Secara analisis pendidikan akhlak
kita sudah punya kekuatan pendukung dalam bentuk kebijakan makro dan peluang dari munculnya kesadaran
kolektif. Salah satu kelemahan kita adalah krisis multidimensi, sehingga kita
terjebak pada sebuah pertanyaan, harus mulai dari mana kita benahi problem ini.
Selain itu, kita juga menghadapi tantangan arus globalisasi yang setiap
detiknya selalu berubah tanpa bisa kita cegah. Mau ataupun tidak hal ini harus
tetap dihadapi.
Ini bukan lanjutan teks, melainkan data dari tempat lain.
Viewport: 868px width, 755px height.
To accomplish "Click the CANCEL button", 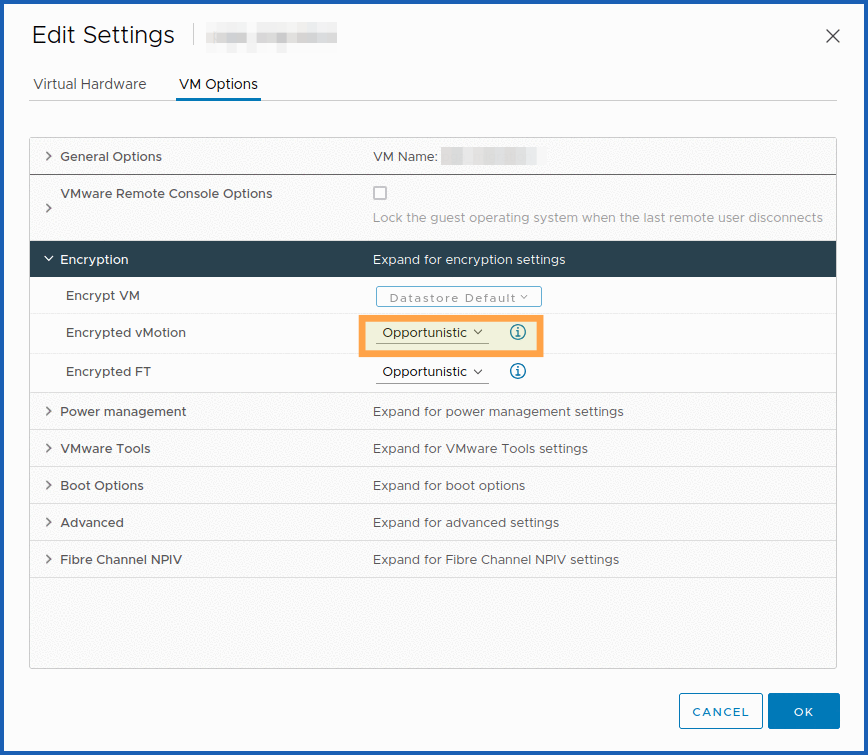I will point(720,711).
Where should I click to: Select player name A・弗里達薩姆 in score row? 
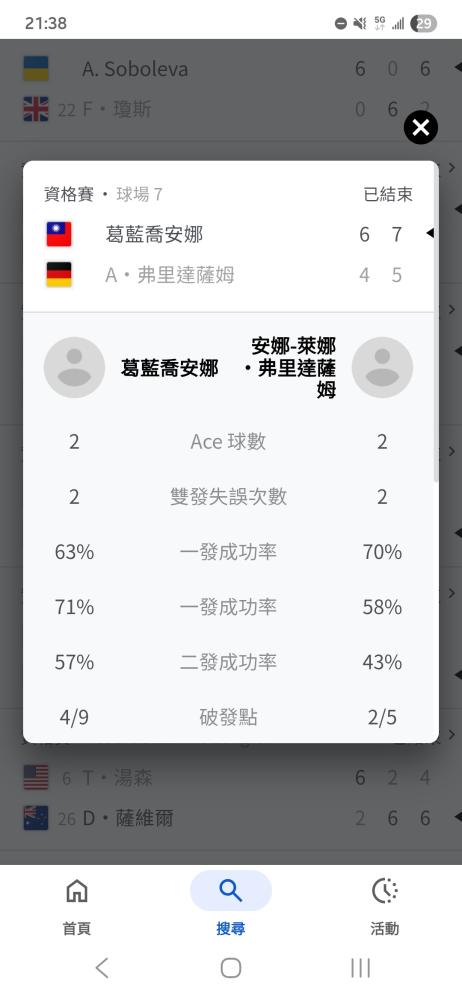pos(169,275)
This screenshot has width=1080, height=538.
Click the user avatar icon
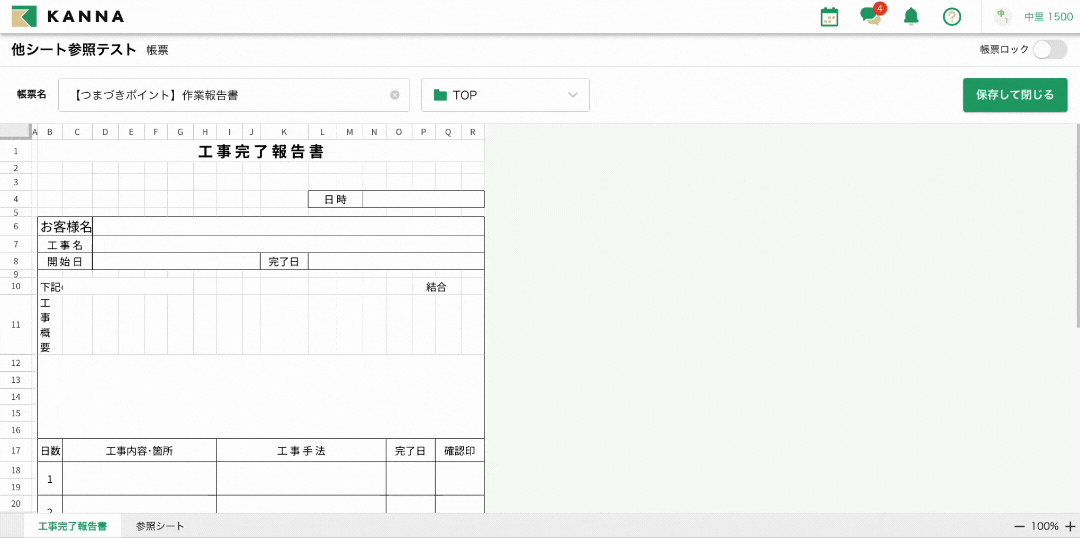tap(1002, 16)
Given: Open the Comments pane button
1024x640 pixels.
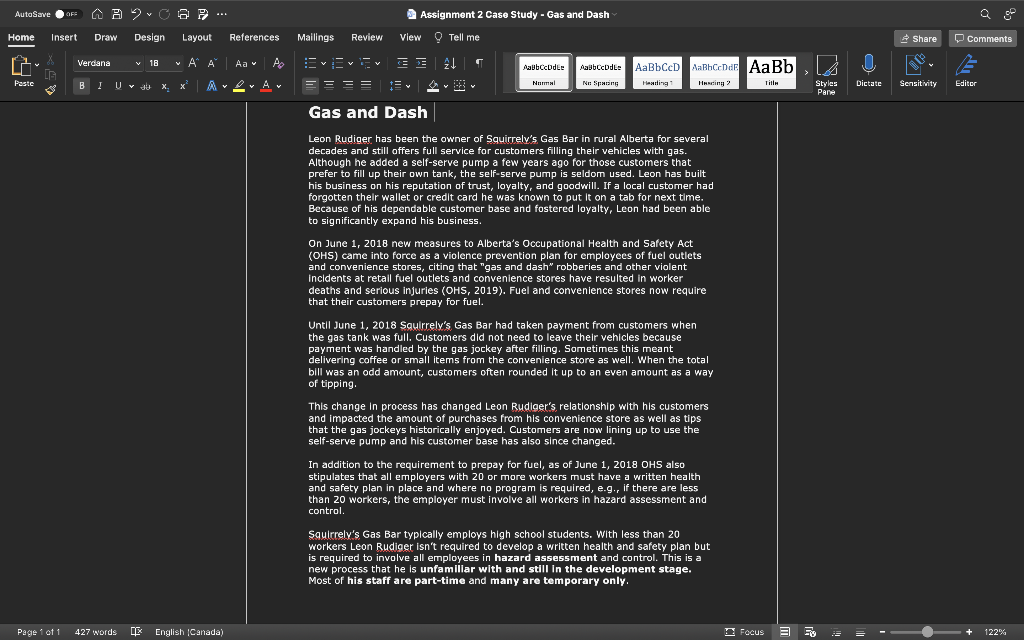Looking at the screenshot, I should click(x=983, y=38).
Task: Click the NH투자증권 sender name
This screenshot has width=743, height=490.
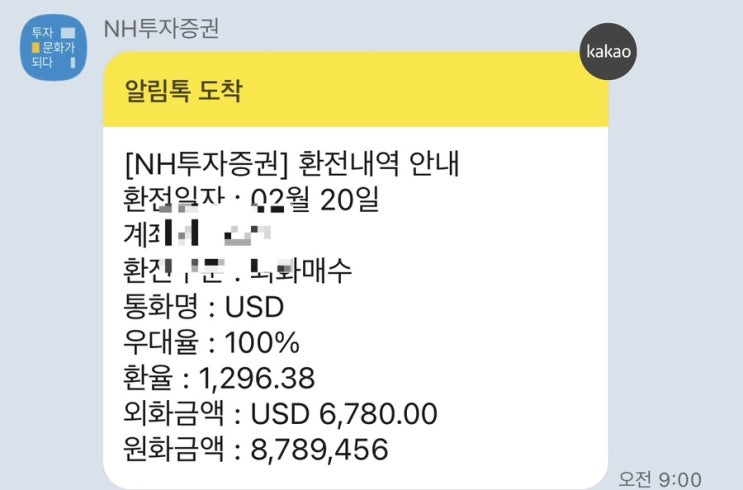Action: (161, 28)
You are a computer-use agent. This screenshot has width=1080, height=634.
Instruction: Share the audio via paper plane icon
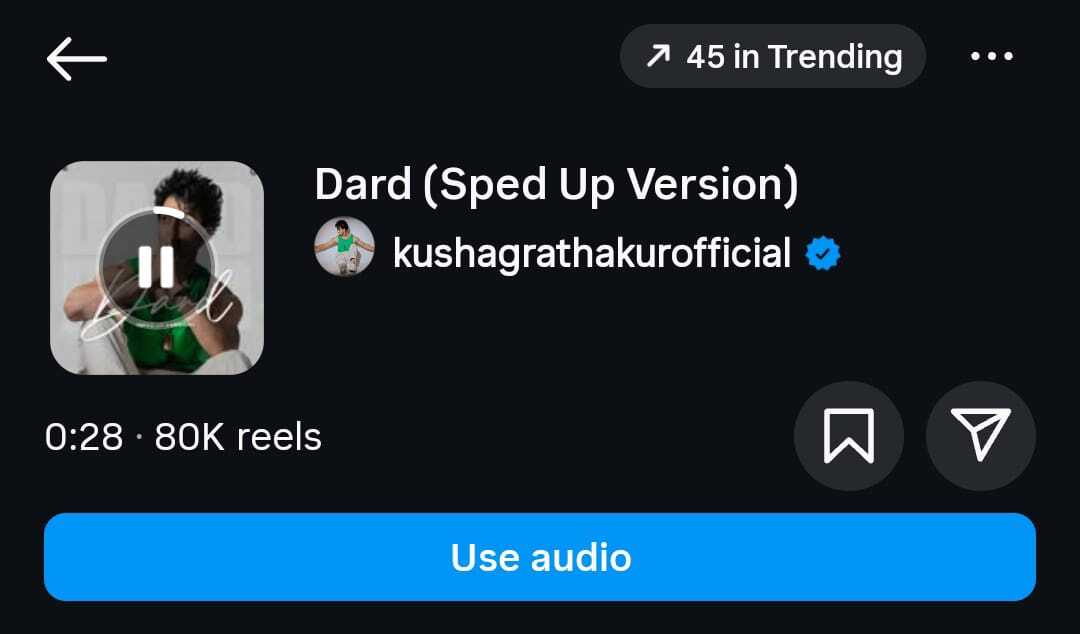pos(981,436)
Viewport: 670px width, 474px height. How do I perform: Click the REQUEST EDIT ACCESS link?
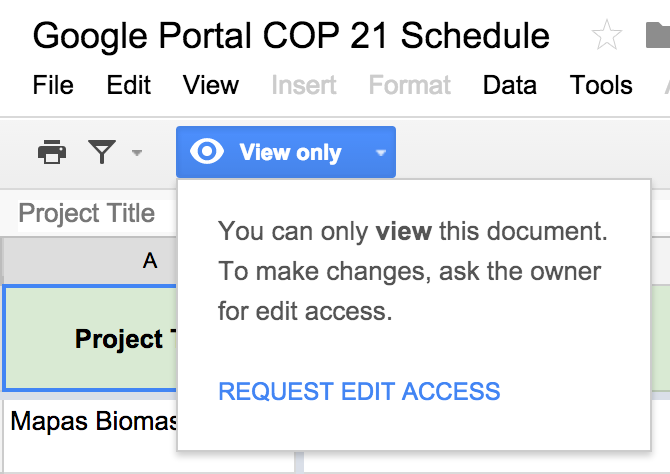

Maka, kita membutuhkan model pendidikan akhlak yang memang
berorientasi pada penegakan moral dan mau membuka diri terhadap perubahan
zaman. Karena kita butuh generasi-generasi
yang tangguh dalam menghadapi cobaan arus globalisasi. Diharapkan sikap keilmuan yang demikian mampu
mengurai benang kusut problematika
pendidikan akhlak kontekstual.
2.
68
|
3. Dari pendidikan akhlak yang ada dalam kitab washoya terdapat
beberapa relevansinya terhadap pendidikan
akhlak kontekstual yaitu, dari perspektif penyusunan dan kemasan bahasa, washoya menggunakan metode pembelajaran yang mengarah pada
perkembangan peserta didik, metodemetode yang sering dipakai dalam praktek pembelajaran saat ini, misalnya, model pendidikan yang komunikatif,
metode keteladanan, demokratis, metode santri/siswa aktif dan lain-lain. Yang ini perpengaruh pada
perkembangan anak. Walaupun pendidikan akhlak sasaran utamanya adalah pada perkembangan moral
anak, namun dengan beberapa metode “cerdas” yang digunakan syaikh muhammad
syakir, dinilai bisa memberi pengaruh pada tingkat perkembangan-perkembangan yang
lain. Namun juga tidak meninggalkan aspek
religiusitas dari suatu proses pendidikan, yakni dengan mendoakan murid-muridnya. Sedangkan dalam perspektif isi
materi, selain tidak meninggalkan cakupan materi yang menjadi poin utama
hakikat pendidikan akhlak, washoya juga memuat materi yang menjadi
kebutuhan pendidikan akhlak kontekstual, yakni dari semua bab yang tercantum di
atas, bisa dikatakan isi materi juga sesuai dengan pendidikan akhlak yang
berorientasi penegakan moral.
B. Saran-saran
Adapun saran-saran terkait
pembahasan dalam muallafah ini adalah sebagai berikut:
1.
Karya-karya ulama’ islam tentang
pendidikan akhlak dalam bentuk kitab kuning sangat banyak sekali, dan juga familiar dipakai, namun pada
kalangan tertentu, yakni pondok pesantren dan madrasah. Namun kita sering terjebak
pada penelitian kitab-kitab yang
pegarangnya sudah punya nama di khalayak umum, atau ada juga keinginan meneliti
karena pertimbangan bentuk fisik kitabnya. Maka sebagai tholibul ‘ilmi, kita juga perlu menelaah
karya-karya lain, terlebih karya yang sering digunakan dalam dunia pendidikan, namun luput
dari penelitian, walaupun karya tersebut
hanya familiar di pojok dunia pesantren dan madrasah.
2.
Pendidikan akhlak yang ada dalam
kitab washoya karya syaikh muhammad syakir sangat relevan diterapkan sebagai pendidikan akhlak
kontekstual. Selain metode dan materinya mengenai pendidikan akhlak, metode
pengembangan mental di dalamnya juga bisa membantu menyiapkan perkembangan
mental generasi muda dalam meghadapi arus
globalisasi. Sebagai kitab yang intens dalam pendidikan moral yang bercirikan islam, kitab washoya tidak
sekedar sibuk pada kaidah-kaidah
pembelajaran dan pendidikan, namun sisi religiusitas seperti, do’a dan barokah tidak
ditinggalkannya.
3.
Untuk kepentingan teoritis maupun
praktis bagi pengembangan pendidikan islam, pengkajian secara kritis terhadap konsep-konsep yang
berasal dari ulama-ulama tradisional penting untuk terus dilakukan, karena kitab kuning
merupakan karya agung para ulama’ sholeh sejak dari periode tabi’in.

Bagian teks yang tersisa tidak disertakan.